=== Given problem ===
Rewrite the lines from the one containing "1516x554 pixels. Task: Clear" through the one containing "tap(296, 85)", inclusive, replacing "heading" with "header" and leaving everything else unchanged.

=== Item coordinate data ===
***

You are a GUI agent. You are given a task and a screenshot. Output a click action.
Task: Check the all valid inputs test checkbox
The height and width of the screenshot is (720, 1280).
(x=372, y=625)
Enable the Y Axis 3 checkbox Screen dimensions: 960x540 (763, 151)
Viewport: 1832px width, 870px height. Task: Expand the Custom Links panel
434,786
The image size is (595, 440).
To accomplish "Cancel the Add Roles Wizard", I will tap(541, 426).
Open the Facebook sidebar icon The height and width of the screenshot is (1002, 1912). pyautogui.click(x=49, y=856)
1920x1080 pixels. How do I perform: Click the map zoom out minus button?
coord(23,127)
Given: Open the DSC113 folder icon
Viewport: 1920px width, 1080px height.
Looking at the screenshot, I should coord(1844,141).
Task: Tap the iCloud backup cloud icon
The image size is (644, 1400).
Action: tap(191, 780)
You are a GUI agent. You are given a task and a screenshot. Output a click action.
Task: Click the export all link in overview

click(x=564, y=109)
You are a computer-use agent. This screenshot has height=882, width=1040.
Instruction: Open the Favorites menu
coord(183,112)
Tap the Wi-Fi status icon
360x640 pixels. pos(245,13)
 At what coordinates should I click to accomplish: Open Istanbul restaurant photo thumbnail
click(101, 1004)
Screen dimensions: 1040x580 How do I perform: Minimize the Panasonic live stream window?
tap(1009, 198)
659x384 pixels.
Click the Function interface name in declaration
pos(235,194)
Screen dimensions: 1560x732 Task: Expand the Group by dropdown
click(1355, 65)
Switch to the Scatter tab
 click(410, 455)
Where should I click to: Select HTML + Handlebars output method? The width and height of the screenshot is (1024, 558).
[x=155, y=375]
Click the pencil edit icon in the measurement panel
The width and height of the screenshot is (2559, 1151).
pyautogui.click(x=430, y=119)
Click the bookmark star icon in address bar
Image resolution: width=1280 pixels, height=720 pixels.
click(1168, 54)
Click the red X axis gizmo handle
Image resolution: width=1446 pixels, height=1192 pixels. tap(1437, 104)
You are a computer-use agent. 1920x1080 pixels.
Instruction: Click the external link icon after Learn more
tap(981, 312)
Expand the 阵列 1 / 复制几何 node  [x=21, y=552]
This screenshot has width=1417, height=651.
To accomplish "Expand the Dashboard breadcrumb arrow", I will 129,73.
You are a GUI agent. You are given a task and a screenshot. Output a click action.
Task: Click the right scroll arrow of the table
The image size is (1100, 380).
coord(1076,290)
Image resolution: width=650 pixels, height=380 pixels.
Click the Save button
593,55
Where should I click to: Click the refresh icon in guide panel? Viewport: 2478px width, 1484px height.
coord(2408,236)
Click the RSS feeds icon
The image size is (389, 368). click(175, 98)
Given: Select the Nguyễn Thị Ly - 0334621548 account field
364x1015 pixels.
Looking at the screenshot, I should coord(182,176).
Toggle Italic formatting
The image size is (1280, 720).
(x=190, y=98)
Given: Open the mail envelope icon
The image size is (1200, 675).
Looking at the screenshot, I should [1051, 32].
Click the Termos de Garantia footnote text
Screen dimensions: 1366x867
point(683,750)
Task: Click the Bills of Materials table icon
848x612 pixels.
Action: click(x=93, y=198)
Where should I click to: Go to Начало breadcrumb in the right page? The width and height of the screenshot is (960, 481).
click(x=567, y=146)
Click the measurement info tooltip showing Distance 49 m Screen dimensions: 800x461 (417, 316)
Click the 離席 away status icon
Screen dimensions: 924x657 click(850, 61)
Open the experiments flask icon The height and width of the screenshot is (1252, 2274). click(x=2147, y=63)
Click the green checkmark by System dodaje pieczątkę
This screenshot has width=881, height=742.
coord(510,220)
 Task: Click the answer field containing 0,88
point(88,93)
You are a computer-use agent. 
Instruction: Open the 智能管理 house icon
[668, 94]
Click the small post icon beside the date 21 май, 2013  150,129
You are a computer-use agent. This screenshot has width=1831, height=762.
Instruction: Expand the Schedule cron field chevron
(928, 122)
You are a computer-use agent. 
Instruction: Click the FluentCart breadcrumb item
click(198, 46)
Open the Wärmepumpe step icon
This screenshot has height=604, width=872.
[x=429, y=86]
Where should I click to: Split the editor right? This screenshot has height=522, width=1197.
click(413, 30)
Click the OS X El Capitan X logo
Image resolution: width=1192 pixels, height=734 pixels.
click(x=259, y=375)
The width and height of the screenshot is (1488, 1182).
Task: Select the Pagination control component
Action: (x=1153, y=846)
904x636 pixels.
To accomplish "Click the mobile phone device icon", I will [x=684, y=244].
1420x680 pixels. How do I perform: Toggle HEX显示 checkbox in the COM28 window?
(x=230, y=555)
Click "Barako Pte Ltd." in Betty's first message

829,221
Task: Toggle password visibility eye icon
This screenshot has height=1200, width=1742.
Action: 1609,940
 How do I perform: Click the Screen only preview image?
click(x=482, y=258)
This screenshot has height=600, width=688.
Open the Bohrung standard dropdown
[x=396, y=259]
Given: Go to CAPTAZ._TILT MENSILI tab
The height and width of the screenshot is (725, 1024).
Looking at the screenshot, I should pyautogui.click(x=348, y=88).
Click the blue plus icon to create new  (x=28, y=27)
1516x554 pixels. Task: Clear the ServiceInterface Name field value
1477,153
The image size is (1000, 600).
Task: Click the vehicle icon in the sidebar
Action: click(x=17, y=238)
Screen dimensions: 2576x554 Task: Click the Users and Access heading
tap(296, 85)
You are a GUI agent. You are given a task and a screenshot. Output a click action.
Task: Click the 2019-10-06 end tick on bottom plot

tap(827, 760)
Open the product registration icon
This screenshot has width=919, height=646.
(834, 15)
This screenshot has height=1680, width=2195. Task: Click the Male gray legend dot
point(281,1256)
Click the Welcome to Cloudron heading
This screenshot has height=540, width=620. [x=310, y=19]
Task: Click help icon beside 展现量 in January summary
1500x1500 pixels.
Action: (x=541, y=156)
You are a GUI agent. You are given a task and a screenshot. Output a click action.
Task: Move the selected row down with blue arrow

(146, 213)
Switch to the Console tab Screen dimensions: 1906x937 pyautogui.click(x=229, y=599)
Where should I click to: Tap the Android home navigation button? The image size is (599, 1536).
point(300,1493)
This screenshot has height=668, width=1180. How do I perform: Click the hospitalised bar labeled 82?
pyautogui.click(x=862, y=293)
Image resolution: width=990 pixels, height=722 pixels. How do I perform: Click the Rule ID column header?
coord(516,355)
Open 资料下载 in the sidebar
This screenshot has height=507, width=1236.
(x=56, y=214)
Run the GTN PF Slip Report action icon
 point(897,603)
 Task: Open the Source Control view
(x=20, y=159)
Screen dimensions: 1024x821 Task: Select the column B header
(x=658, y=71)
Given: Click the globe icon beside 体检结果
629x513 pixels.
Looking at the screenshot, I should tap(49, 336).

***

=== Answer to the problem ===
1516x554 pixels. Task: Clear the ServiceInterface Name field value
1477,153
The image size is (1000, 600).
Task: Click the vehicle icon in the sidebar
Action: click(x=17, y=238)
Screen dimensions: 2576x554 Task: Click the Users and Access header
tap(296, 85)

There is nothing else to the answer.